Date of Award


Access Type

Thesis - Open Access

Degree Name

Master of Science in Engineering Physics


Physical Sciences

Committee Chair

Dr. Katariina Nykyri

First Committee Member

Dr. Matthew Zettegren

Second Committee Member

Dr. Anthony Reynolds


We have estimated the ionospheric location, area, and travel time of quasi-periodic oscillations originating from the magnetospheric flanks. This was accomplished by utilizing global and local MHD models and Tsyganenko semi-empirical magnetic field model on multiple published and four new cases believed to be caused by the Kelvin-Helmholtz Instability. Finally, we used auroral, magnetometer, and radar instruments to observe the ionospheric signatures. The ionospheric magnetic latitude determined using global MHD and Tsyganenko models ranged from 58.3-80.2 degrees in the northern hemisphere and -59.6 degrees to -83.4 degrees in the southern hemisphere. The ionospheric magnetic local time ranged between 5.0-13.8 hours in the northern hemisphere and 1.3-11.9 hours in the southern hemisphere.
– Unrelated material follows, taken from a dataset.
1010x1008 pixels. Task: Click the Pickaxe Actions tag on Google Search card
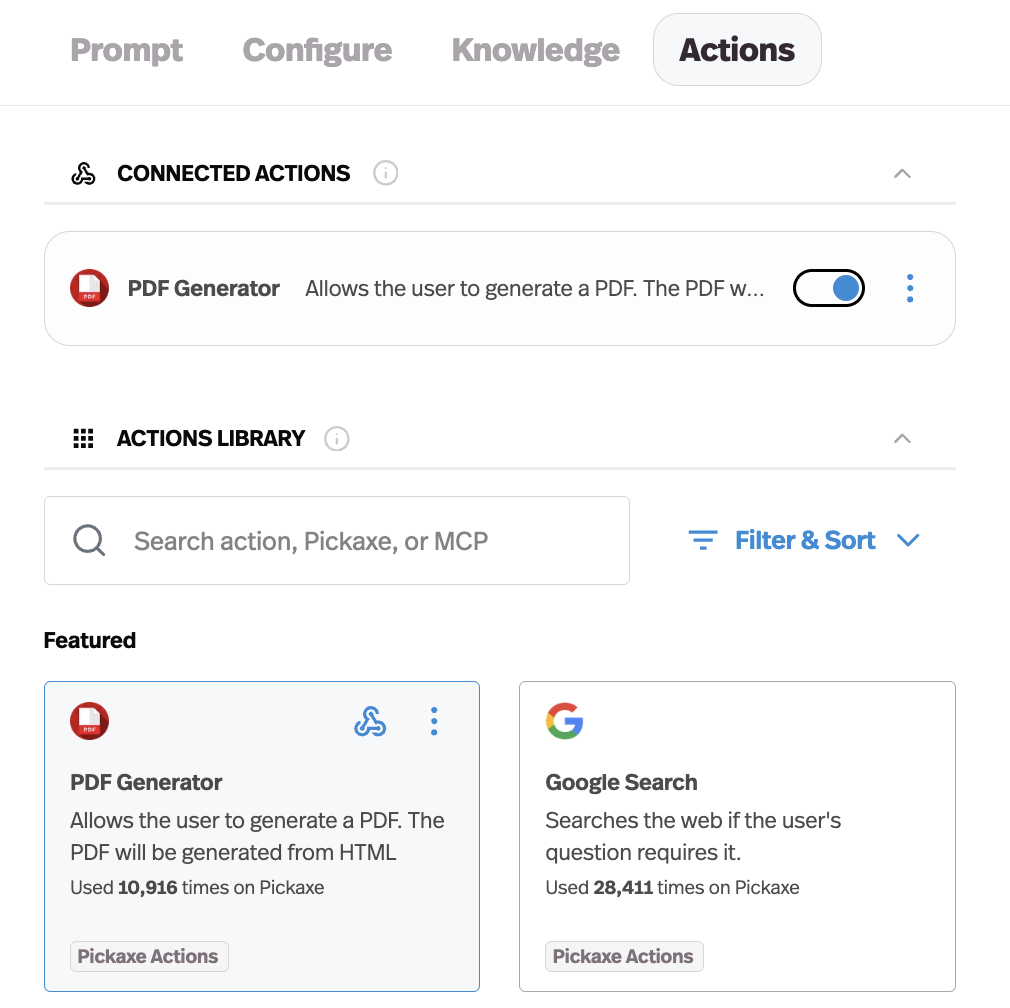click(x=623, y=956)
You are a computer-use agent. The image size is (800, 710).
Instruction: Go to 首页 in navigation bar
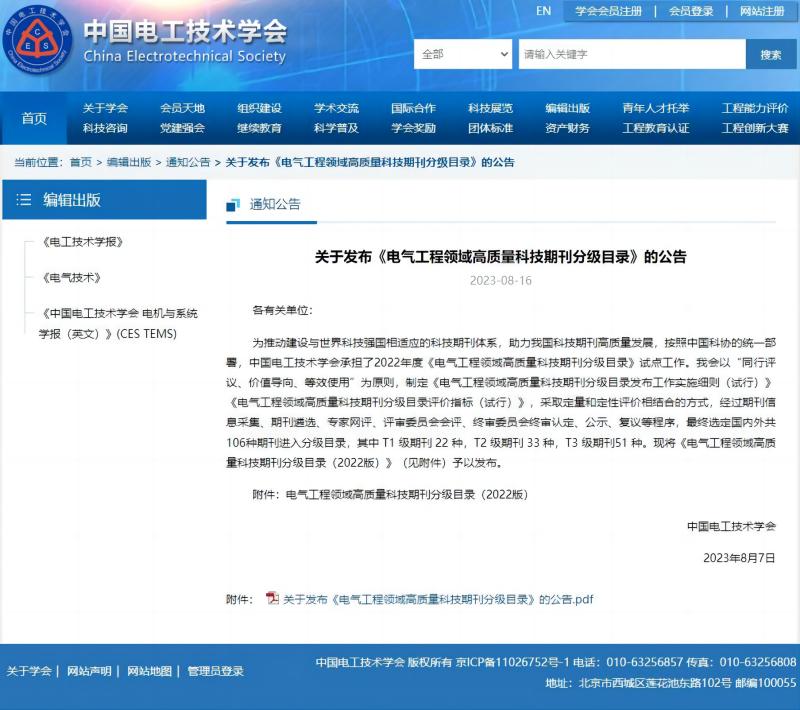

Typical Alfvén wave travel time from space raft location to the closest ionosphere ranged between 0.6-3.6 minutes. The projected ionospheric size calculated at an altitude of 100 km ranged from 47-606 km, the same order of magnitude as previously determined ionospheric signature sizes. Stationary and traveling convection vortices were observed in SuperDARN radar data in both hemispheres. The vortices were between 500-1,800 km in size. Some events were located within the ionospheric footprint ranges. Pc5 magnetic oscillations were observed in SuperMAG magnetometer data in both hemispheres. The oscillations had periods between 4-10 minutes with amplitudes of 3-25 nT. They were located within the ionospheric footprint ranges. Some ground magnetometer data power spectral density peaked at frequencies within one tenth of a mHz of the peaks found in the corresponding Cluster data. These magnetometer observations were consistent with previously published results.